AI-Powered Hackers Breach 600 Firewalls in Global Cyber Campaign, Amazon Reports
Wednesday, February 25th, 2026 Insurance Industry Risk Management TechnologyA small group of hackers used widely available generative AI tools to breach more than 600 firewalls across 55 countries in just five weeks, according to new security research from Amazon.com Inc..
The report states that the attackers, described as Russian-speaking and financially motivated, leveraged commercial AI services to automate and accelerate intrusion attempts. By exploiting weak passwords and single-factor authentication, they compromised security devices at a scale that would typically require a larger, more skilled operation. Once inside, the hackers attempted to move laterally within networks in activity that appeared consistent with early-stage ransomware preparation.
CJ Moses, who leads security engineering and operations at Amazon, described the activity as an AI-powered production model for cybercrime, enabling less experienced actors to execute attacks at volume. The company did not identify the specific AI tools used or the affected organizations.
Opportunistic Targeting Across Multiple Regions
The breached firewalls were located across South Asia, Latin America, the Caribbean, West Africa, Northern Europe and Southeast Asia.
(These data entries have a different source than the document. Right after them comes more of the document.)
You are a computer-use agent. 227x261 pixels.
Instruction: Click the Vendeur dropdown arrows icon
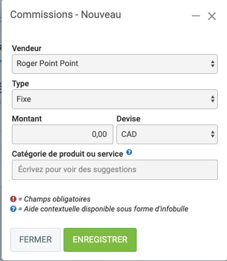click(x=212, y=64)
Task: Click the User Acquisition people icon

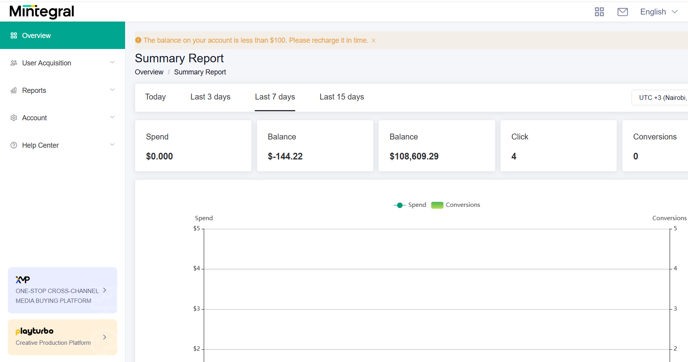Action: click(x=14, y=63)
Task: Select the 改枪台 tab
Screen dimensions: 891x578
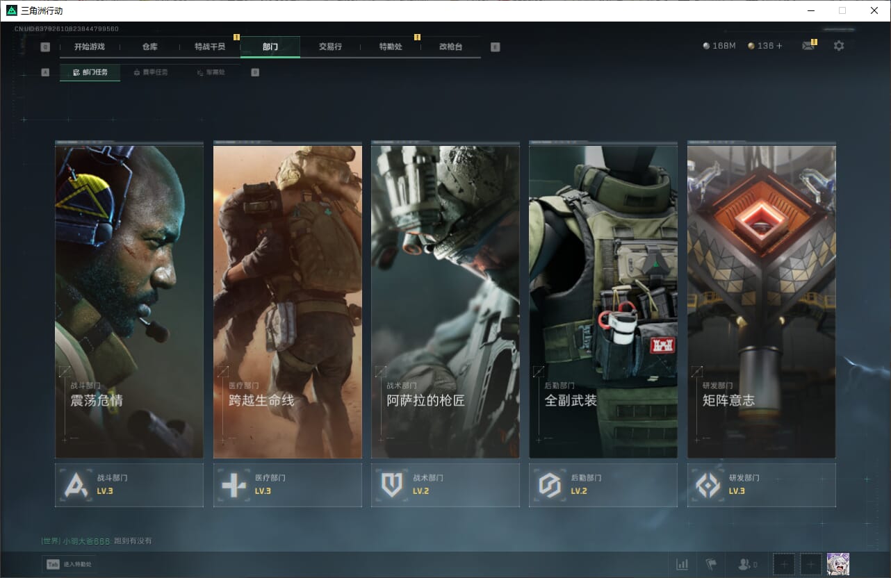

Researchers believe the actors scanned broadly for weak protections rather than targeting specific industries.
When attackers encountered hardened defenses or stronger authentication controls, they moved on. According to the report, once inside networks they struggled to exploit more complex systems beyond automated attack paths. This suggests AI enhanced speed and scale but did not necessarily increase technical sophistication.
The findings follow a 2025 case in which a hacker used tools from Anthropic PBC in a cybercrime scheme affecting at least 17 organizations, marking an early large-scale example of commercial AI being weaponized.
Why This Matters for Insurance Claims Adjusters
For property, cyber, and business interruption adjusters, this report signals several practical concerns:
1. Increased Frequency of Cyber Claims
AI-assisted scanning and credential stuffing could increase the volume of small to mid-sized ransomware and network intrusion claims, particularly among organizations with outdated firewall configurations or single-factor authentication.
2. Aggregation Risk Across Regions
With 600 firewalls breached across 55 countries, the event underscores how a single campaign can create geographically dispersed but technologically linked losses. Carriers and adjusters handling cyber portfolios should monitor for aggregation exposure tied to common firewall vendors or shared security weaknesses.
3. Underwriting and Risk Control Scrutiny
Expect closer scrutiny of MFA enforcement, password policies, and firewall configuration documentation during underwriting and post-loss investigations. Adjusters may see more coverage disputes centered on misrepresentation of cybersecurity controls or failure to maintain minimum security standards.
4. Forensic Complexity and Subrogation
AI-driven attacks may blur attribution lines, complicating recovery efforts. Identifying threat actors, third-party security failures, or vendor liability could become more challenging, affecting subrogation potential.
Amazon warned that AI-augmented threat activity is likely to grow, driven by both skilled and unskilled actors. For claims professionals, the message is clear: automated cyber intrusions are becoming cheaper, faster, and more scalable. That shift could reshape cyber loss frequency patterns in 2026 and beyond.